- **PROBLEM DETAILS**
Repeat each record below exactly, omitting whatever pictures appear in it.

- **WORKING DATA**
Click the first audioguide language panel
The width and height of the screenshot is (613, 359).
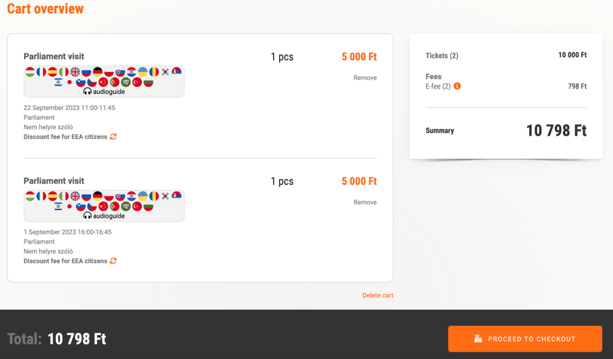click(x=104, y=81)
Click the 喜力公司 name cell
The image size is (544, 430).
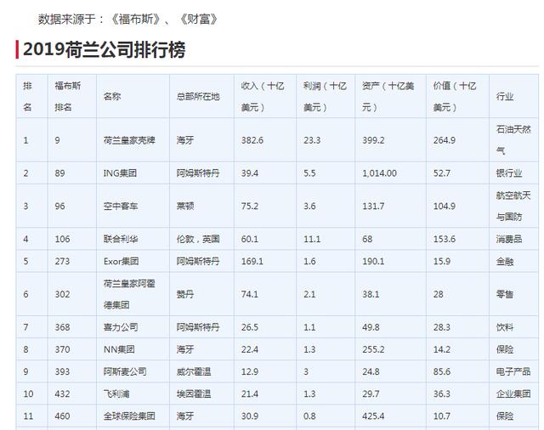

- **SOLUTION TO THIS TASK**
Click the first audioguide language panel
The width and height of the screenshot is (613, 359).
click(x=104, y=81)
Click the 喜力公司 name cell
The image size is (544, 430).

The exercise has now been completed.